TASK DIRECTIONS:
If a line of the data contains the word "computer", it is counted; report how many such lines there are and nothing else.

START EXERCISE INPUT

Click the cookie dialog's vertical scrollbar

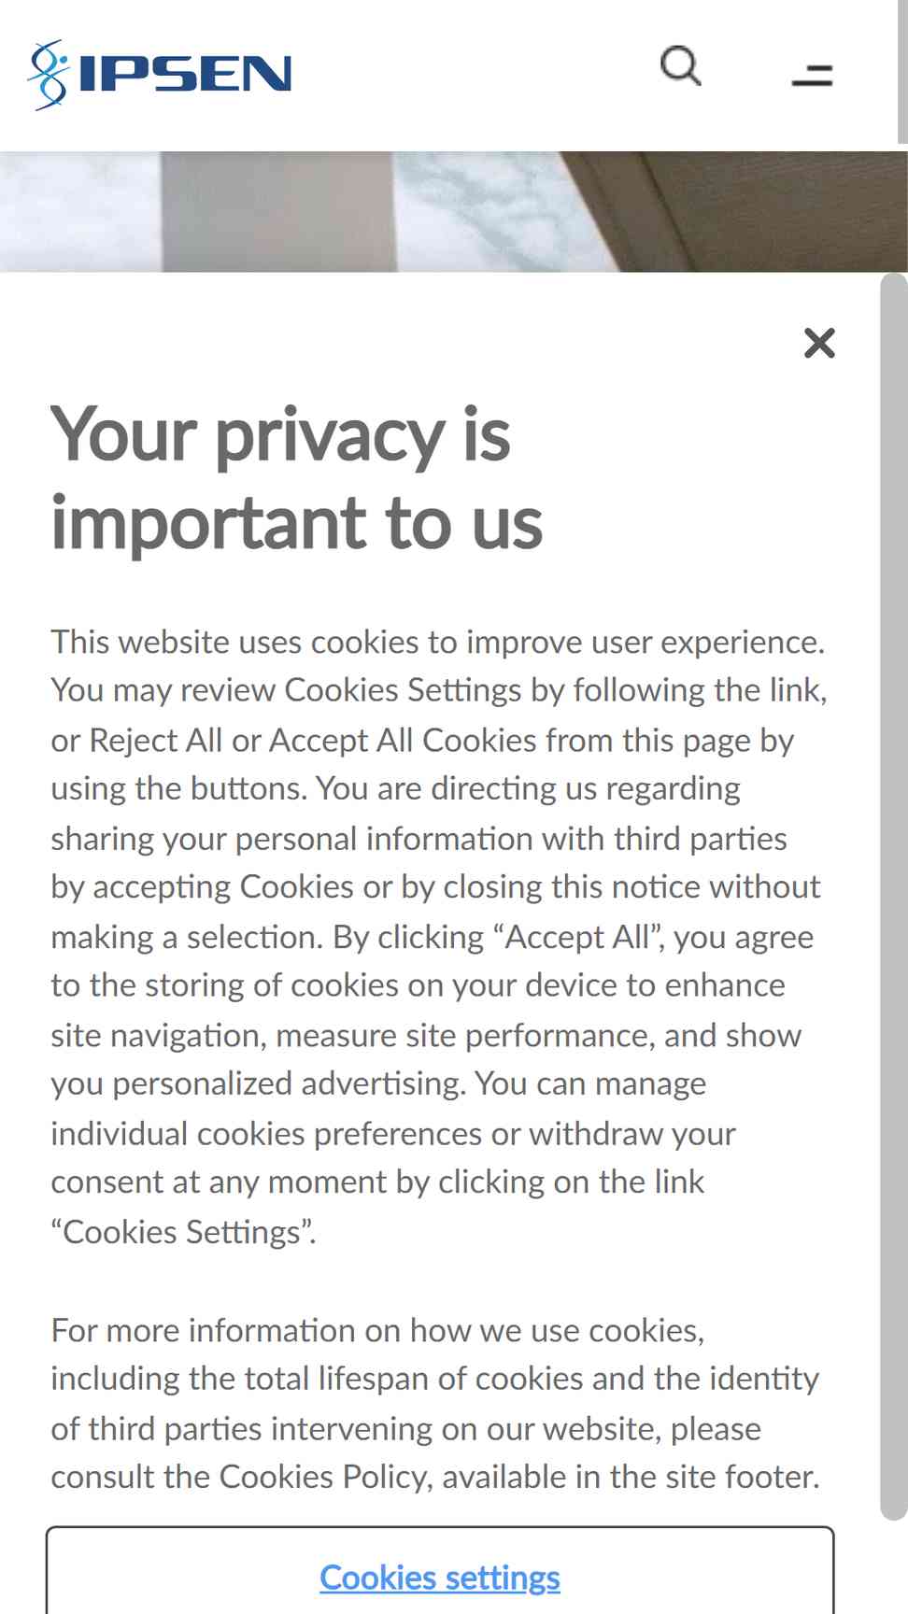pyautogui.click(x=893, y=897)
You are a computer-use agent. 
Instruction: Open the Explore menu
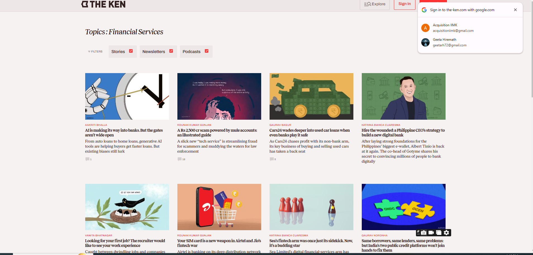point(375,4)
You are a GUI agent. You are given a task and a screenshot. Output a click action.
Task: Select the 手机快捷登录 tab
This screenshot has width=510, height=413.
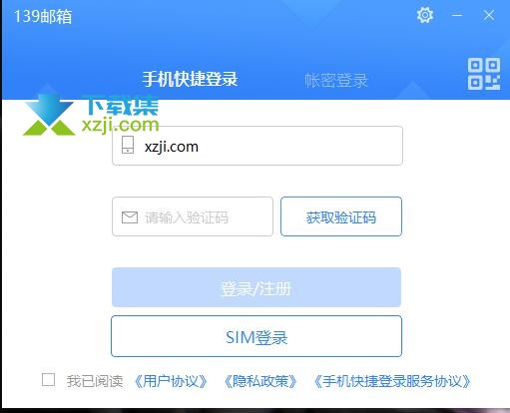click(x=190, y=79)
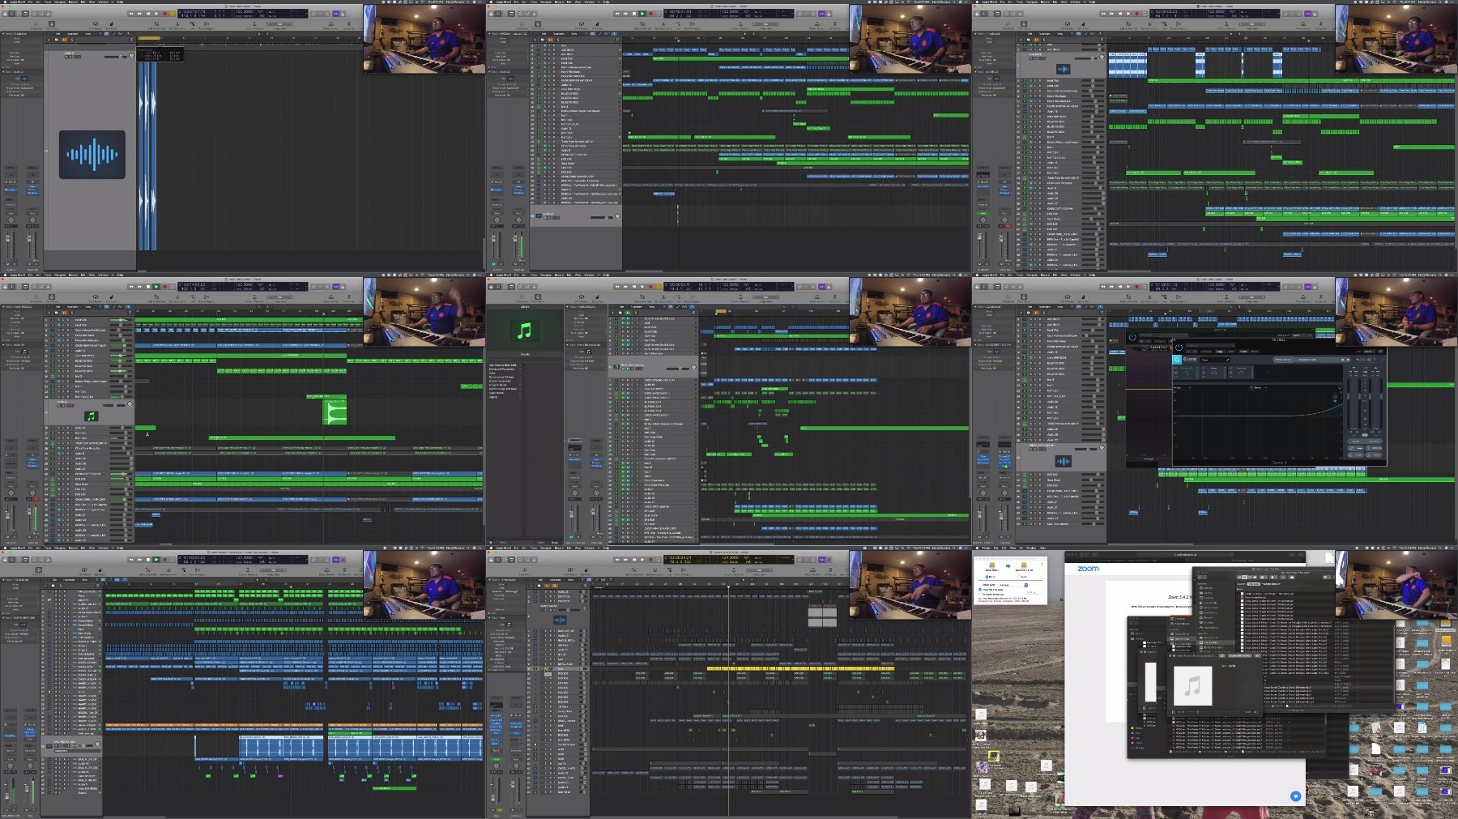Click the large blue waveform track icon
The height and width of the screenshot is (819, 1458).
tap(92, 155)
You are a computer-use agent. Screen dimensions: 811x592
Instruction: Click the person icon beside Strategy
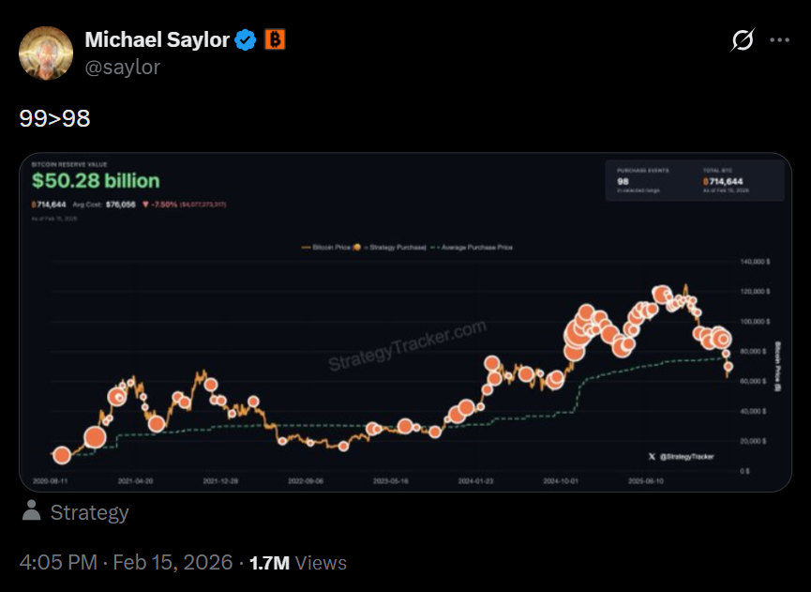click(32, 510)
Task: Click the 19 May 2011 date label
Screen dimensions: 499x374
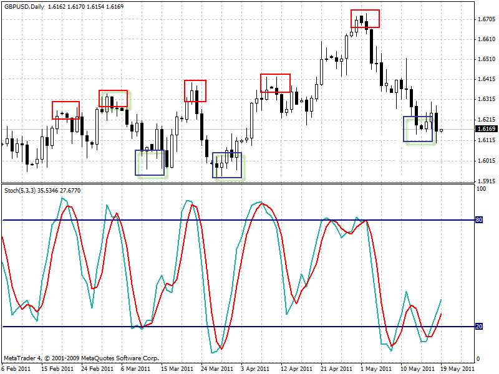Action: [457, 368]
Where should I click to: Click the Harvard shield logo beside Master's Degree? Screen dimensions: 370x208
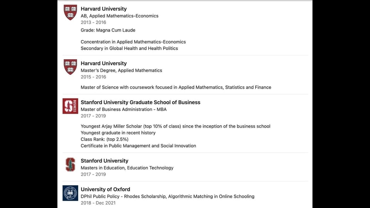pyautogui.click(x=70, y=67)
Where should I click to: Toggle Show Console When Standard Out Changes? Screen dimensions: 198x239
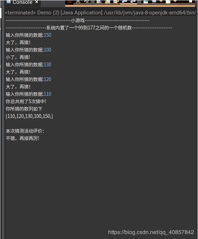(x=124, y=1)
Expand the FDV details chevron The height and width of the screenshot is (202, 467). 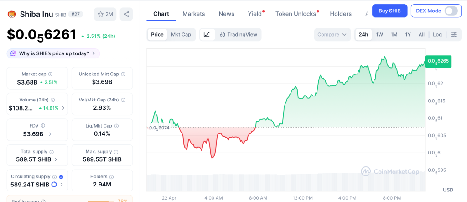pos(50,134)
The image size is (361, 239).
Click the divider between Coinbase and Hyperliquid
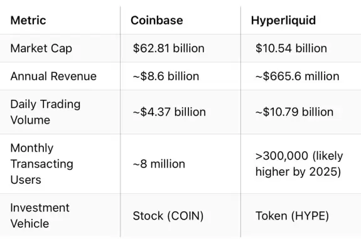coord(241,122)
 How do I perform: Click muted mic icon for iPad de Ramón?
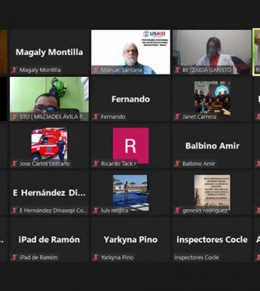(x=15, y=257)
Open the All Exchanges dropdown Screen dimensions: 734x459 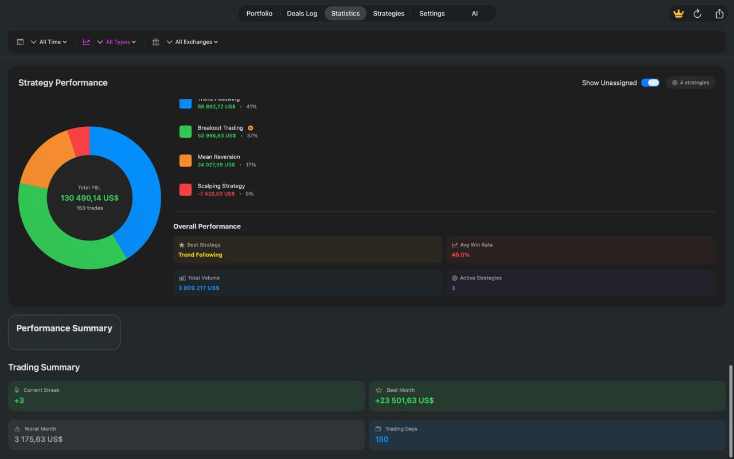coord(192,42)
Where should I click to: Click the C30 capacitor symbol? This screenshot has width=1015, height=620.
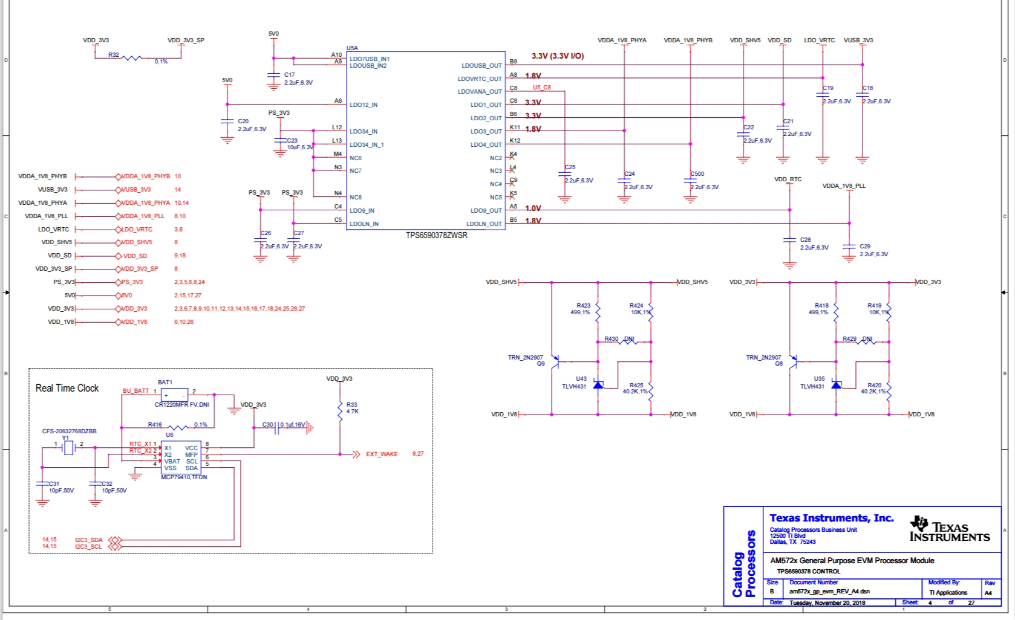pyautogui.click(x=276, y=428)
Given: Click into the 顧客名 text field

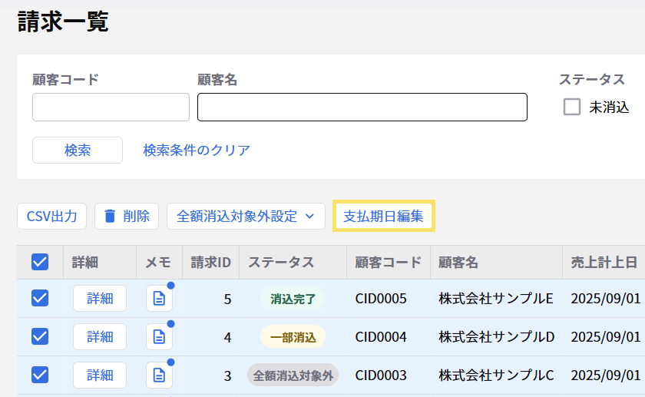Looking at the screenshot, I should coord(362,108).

END EXERCISE INPUT

ANSWER SECTION:
2